Equestrian champ launching real estate career in Caledon

Julie McDonell has recently finished her real estate education and is launching a real estate career in Caledon.

But some may know this young businesswoman as Julie Watt, because she’s an amateur equestrian champion with a resumé that makes one wonder why she’s launching a real estate professional career and not ruling the riding rings on tour.

“I have no desire to ride professionally,” she laughed. “I just love doing it as a hobby. I have no desire to compete as a professional. I have my family here, and I judge. So when I’m done riding, I will judge in my retirement.”

McDonell is a six-time champion at the Royal Winter Fair, the equestrian world’s end-of-year gathering that is the culmination of a season of events, competitions and tours.

Whether the overall champion, or reserve champion, McDonell’s six titles are simply dressing to a woman who is in the sport for the simple love of it. And it’s the same love of country, horses and rural life that has brought her to Caledon, and made her want to actively market it.

McDonell began riding when she was six years old, at Sunnybrook Stables in Toronto.

“I don’t really know why; I think my mom just thought it would be a nice activity to do,” she said.

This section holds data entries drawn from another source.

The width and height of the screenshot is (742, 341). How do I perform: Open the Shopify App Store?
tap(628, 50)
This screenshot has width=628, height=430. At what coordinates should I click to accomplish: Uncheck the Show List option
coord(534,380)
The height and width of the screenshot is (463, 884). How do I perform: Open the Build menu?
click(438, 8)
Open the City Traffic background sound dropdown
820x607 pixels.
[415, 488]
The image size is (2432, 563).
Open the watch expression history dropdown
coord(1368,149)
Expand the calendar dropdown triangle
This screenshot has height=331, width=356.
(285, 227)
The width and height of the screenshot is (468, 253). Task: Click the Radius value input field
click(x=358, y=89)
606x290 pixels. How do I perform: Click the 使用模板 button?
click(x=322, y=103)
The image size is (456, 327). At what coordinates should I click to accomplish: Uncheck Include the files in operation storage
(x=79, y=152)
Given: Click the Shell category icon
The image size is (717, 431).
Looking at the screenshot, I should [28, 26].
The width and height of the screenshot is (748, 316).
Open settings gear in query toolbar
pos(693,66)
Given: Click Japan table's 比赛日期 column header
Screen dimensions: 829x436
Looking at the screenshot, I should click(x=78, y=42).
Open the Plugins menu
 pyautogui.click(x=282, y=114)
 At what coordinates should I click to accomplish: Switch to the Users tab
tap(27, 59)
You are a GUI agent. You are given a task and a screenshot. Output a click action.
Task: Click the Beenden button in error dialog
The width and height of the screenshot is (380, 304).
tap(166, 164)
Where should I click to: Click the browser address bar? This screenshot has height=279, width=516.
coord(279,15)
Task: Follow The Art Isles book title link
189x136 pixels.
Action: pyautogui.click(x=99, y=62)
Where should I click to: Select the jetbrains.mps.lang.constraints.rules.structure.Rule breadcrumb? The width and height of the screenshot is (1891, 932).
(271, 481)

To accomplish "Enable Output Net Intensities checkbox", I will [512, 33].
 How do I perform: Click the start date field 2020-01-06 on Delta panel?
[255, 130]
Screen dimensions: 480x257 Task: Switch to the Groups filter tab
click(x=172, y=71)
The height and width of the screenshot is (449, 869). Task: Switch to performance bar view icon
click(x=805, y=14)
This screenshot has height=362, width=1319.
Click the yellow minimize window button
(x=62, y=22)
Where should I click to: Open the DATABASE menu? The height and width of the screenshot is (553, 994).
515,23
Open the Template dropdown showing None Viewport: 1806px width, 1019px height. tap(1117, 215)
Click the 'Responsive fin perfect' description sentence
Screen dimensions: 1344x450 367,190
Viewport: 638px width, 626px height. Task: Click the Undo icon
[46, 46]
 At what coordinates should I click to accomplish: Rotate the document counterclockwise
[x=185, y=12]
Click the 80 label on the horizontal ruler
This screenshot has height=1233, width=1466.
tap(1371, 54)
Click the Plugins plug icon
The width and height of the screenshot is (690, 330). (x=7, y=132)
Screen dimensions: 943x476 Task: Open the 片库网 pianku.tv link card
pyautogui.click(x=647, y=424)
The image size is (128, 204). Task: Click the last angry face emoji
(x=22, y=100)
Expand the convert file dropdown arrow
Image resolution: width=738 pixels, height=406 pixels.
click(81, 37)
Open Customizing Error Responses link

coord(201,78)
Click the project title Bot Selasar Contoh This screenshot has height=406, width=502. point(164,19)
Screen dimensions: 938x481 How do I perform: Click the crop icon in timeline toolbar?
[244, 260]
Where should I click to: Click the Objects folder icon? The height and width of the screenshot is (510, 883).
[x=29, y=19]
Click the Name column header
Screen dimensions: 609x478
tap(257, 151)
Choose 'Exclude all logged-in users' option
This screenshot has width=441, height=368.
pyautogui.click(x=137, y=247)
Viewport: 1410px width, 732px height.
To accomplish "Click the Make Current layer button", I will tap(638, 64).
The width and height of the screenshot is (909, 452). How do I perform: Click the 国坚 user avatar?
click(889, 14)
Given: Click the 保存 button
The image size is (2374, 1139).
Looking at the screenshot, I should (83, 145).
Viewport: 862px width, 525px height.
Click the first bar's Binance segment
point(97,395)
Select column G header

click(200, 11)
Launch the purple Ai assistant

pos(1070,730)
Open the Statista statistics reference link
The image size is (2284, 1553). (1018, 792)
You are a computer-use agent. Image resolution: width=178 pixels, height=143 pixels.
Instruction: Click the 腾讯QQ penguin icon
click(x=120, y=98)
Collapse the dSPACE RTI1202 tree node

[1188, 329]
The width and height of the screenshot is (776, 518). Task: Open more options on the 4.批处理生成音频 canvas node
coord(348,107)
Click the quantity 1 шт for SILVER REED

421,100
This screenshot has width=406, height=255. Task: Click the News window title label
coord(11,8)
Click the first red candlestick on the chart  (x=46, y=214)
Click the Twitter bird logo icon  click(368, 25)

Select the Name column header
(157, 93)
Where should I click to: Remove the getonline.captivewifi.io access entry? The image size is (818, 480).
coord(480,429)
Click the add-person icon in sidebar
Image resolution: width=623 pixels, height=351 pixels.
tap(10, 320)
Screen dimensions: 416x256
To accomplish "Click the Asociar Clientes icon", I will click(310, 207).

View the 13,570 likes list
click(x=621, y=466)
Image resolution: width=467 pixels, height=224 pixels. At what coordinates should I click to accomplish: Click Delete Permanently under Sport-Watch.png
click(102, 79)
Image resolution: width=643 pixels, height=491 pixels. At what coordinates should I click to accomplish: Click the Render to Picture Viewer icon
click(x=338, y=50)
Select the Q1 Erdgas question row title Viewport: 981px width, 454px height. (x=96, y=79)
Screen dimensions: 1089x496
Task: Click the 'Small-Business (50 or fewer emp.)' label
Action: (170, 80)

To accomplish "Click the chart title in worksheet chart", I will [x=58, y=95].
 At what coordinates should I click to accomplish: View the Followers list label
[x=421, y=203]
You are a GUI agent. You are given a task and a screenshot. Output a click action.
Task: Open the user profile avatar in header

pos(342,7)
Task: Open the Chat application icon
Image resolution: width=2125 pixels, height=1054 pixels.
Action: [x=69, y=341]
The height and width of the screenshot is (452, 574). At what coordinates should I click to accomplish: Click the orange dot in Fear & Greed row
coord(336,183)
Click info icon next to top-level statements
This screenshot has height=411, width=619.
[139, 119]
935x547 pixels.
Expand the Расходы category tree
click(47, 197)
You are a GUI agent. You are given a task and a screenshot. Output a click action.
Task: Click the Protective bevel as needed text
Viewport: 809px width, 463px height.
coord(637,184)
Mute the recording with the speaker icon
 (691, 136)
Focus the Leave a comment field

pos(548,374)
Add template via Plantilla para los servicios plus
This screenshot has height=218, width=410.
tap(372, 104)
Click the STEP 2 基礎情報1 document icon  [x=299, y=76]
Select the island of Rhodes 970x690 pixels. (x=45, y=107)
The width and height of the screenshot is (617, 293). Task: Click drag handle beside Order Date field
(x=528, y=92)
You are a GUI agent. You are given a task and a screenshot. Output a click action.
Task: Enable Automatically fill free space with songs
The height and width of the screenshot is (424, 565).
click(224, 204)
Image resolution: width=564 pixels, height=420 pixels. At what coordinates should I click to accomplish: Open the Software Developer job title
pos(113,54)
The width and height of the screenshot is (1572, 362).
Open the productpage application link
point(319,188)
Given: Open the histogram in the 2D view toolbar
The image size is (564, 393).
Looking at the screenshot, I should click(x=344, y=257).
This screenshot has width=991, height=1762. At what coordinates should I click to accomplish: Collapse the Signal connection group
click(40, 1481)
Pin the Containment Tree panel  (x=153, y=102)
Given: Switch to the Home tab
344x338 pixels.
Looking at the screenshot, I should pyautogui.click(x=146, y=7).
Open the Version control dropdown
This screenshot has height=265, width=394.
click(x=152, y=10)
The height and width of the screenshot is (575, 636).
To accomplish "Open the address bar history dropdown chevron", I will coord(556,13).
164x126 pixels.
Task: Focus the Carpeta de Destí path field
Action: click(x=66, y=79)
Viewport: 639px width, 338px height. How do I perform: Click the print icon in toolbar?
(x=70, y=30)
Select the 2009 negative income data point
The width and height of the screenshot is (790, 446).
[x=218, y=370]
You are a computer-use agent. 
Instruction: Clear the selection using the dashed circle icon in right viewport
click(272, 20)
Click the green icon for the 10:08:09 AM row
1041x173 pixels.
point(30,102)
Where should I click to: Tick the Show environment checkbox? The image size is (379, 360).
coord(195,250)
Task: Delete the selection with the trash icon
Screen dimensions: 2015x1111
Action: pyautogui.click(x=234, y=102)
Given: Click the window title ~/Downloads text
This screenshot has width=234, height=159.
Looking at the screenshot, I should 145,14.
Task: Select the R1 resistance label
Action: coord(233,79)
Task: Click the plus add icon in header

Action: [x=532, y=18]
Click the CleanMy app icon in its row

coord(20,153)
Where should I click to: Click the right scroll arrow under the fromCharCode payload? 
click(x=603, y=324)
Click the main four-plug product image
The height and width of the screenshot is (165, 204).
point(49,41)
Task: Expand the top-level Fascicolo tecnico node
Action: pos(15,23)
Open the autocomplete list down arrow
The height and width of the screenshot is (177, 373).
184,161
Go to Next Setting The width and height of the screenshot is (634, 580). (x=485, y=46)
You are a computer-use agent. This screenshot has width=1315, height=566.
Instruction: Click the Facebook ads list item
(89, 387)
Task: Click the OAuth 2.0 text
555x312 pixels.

After one experience, it was all she could think about. She played other sports in school, but riding was all she wanted to do.

When her parents wanted to get out of the city and move their manufacturing business west, riding took off for McDonell — because she got a sweet deal.

“Part of the caveat of moving an 11-year-old was, ‘Hey, if you move to the country, you can have a pony.’ So I got my own pony when I was 11, and it kind of just flourished from there. I did nothing but go to the barn every day.”

She eventually reached a level in riding where she wanted to compete, and her parents moved her to a competition barn in King.

Four times a week — two weekday evening and Saturdays and Sundays — her parents drove her to the barn, and she began to master hunter-style jumping.

“The horses are braided, and you’re judged on elegance, as well as skill. It’s based on replicating old-style hunts; so, to some, it’s not quite as exciting as the high jumps and going for speed. We go for elegance,” she explained.

Once she worked herself to the point of having some nice horses to compete on, she began to excel.

She is a six-time champion at the Royal Winter Fair, some of those are what is known as reserve champion. In 2017, on her horse Heavenly, she won every class on one of her horses, after placing first and second in Ontario in the amateur 36-and-over provincial circuit with the two horses she was riding.

This year, she finished as reserve champion (second place) with the same horse she took all the classes with in 2017.

She competes on the provincial circuits, against the top competition in Ontario, including some well-known Olympians — but, again, she isn’t going pro.

Professionally, she’s found what she loves, in selling Caledon and area properties, and she’s not going to give up her hobby, anyway. She’ll keep riding in competitions.

“Until I can’t,” she said. “I love to compete. I’ll do it as long as I can. But now, I definitely would like to become known as someone in the area who works with people on country properties, but can help with horse farms to urban properties — anything a client needs. I just love living in Caledon; it has so many great things, and I love to share that.”